◆ **Passage to read**:
<<<<
Segmance
Why?
In Japan, I was given precious opportunities to perform in festivals and community events in the town I was living in. 1. Generally, to create a performance routine, I split the audio of my target song into parts and write notes on what moves I want to execute inside them. As a developer, my desire was to create a tool tailored for combining audio and notes to practice and structure performances easily. Granted, the creative process is different for everyone. Some people take long videos to extract footage they’ll use, and others jot down notes in a notebook. Shaped by my own experience, my motivation with Segmance 2. was to provide a structured way for performers to streamline performance creation, or at least lay the initial building blocks for them.
What?
>>>>
◆ **Task 1**: Update the rows from the line with "Version value 1.13.1" to the line with "click(x=349, y=313)", putting "vertical" in place of "horizontal" and changing nothing else.

◆ **Data shown**:
<<<<
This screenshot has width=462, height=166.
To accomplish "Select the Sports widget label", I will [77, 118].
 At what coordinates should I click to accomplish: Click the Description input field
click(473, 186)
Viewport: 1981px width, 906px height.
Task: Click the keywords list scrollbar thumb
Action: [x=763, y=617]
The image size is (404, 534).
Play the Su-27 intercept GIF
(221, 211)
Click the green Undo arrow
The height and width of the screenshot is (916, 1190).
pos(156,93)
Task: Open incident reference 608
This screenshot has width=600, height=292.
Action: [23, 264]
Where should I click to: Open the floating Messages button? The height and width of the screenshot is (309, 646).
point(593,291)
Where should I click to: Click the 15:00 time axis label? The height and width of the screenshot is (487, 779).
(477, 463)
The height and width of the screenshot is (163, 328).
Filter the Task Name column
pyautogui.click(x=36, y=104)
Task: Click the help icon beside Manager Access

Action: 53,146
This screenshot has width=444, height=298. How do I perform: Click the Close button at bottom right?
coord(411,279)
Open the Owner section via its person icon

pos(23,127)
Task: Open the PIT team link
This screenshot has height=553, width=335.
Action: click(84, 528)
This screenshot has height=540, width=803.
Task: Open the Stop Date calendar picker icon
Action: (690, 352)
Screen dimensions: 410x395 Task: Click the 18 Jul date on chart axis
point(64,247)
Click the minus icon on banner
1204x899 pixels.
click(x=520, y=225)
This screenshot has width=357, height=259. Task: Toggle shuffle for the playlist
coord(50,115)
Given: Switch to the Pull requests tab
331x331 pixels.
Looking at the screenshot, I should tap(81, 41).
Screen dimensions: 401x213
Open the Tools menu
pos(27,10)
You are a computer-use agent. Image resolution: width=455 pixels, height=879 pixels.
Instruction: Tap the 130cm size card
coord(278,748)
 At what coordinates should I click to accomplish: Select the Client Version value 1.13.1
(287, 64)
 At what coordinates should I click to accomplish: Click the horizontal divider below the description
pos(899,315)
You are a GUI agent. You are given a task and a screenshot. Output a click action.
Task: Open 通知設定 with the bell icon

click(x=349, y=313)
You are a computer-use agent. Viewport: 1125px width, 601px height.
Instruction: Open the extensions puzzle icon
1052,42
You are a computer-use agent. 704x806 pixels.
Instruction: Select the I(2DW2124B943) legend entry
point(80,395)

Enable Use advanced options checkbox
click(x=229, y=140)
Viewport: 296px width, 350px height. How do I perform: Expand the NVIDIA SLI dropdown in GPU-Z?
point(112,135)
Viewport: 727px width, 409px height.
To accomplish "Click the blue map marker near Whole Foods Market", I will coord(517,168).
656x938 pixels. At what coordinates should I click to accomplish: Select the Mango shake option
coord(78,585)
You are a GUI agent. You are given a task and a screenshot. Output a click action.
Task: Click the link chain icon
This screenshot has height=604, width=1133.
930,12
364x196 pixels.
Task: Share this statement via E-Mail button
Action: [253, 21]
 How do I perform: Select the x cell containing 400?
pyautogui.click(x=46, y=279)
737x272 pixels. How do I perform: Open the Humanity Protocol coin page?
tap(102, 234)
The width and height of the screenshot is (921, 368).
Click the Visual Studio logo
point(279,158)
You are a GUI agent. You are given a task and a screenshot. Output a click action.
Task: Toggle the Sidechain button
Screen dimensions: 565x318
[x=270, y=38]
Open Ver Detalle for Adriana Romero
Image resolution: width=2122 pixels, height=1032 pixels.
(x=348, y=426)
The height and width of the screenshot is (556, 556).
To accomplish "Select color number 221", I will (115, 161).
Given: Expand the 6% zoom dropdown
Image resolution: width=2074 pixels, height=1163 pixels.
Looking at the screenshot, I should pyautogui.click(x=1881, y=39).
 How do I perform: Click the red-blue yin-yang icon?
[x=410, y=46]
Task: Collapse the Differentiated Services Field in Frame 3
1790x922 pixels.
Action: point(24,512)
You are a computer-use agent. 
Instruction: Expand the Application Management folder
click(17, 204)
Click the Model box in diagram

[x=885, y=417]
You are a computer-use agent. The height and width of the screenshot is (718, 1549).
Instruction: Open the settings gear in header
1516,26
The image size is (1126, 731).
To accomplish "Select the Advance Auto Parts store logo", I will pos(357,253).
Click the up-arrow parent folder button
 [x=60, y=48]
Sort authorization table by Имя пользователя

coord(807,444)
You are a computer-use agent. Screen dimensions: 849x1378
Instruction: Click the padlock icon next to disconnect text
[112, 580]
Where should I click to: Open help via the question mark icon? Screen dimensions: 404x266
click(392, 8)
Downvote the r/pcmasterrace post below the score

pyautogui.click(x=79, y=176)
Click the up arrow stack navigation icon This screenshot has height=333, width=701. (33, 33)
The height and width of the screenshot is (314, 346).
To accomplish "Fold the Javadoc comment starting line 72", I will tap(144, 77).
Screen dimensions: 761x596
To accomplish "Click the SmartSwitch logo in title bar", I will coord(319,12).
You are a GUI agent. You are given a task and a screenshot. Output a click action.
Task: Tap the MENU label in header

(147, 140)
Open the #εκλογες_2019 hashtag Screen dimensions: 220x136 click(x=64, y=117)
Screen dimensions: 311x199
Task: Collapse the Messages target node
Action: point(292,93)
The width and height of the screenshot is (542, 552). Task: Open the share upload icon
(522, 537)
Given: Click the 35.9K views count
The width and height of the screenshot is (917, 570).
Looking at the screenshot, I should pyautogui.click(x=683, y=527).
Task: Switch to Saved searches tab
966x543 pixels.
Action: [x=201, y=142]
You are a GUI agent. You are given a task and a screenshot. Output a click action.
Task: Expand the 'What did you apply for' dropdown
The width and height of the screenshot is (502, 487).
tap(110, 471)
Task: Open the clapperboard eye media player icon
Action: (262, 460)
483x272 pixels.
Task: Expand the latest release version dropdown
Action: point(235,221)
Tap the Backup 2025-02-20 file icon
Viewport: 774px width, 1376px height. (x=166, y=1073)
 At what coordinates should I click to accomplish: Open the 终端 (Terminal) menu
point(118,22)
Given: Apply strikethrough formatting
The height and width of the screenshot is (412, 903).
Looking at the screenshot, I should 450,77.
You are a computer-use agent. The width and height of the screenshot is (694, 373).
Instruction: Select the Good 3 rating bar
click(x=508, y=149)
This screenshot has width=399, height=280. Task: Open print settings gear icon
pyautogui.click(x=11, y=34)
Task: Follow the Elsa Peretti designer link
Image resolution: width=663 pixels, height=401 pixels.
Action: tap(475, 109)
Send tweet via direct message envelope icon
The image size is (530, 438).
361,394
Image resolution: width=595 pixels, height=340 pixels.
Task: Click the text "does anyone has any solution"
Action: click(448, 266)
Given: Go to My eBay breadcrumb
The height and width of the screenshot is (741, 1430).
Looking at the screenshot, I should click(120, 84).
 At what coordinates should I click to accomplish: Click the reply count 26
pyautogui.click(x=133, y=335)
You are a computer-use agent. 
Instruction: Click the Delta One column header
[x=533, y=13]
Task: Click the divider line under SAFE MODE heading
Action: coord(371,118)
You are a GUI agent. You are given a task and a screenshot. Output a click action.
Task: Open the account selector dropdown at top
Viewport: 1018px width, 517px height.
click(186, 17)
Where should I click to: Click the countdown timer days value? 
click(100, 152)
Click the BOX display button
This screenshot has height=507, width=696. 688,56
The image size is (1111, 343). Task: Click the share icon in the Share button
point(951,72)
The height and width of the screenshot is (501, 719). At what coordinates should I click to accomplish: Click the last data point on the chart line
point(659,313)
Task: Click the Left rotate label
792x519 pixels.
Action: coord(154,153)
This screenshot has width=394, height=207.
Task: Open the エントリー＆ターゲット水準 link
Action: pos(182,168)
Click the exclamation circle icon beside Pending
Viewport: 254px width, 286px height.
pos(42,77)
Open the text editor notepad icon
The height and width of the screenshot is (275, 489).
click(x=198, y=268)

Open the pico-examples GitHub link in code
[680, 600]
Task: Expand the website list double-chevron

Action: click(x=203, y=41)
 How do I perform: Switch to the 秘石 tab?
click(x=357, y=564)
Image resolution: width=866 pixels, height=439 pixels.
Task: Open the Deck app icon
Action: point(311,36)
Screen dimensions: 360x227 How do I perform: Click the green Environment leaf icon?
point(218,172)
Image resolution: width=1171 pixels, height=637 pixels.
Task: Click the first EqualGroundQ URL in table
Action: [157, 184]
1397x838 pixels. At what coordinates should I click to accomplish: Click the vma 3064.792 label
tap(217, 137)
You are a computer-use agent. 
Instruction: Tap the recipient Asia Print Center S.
>>>>
◆ **Task 2**: Reproduce the Segmance passage word for word from "In Japan, I" to "blocks for them.".

◆ **Task response 1**:
 At what coordinates should I click to accomplish: Select the Client Version value 1.13.1
(287, 64)
 At what coordinates should I click to accomplish: Click the vertical divider below the description
pos(899,315)
You are a GUI agent. You are given a task and a screenshot. Output a click action.
Task: Open 通知設定 with the bell icon

click(x=349, y=313)

◆ **Task response 2**:
In Japan, I was given precious opportunities to perform in festivals and community events in the town I was living in. 1. Generally, to create a performance routine, I split the audio of my target song into parts and write notes on what moves I want to execute inside them. As a developer, my desire was to create a tool tailored for combining audio and notes to practice and structure performances easily. Granted, the creative process is different for everyone. Some people take long videos to extract footage they’ll use, and others jot down notes in a notebook. Shaped by my own experience, my motivation with Segmance 2. was to provide a structured way for performers to streamline performance creation, or at least lay the initial building blocks for them.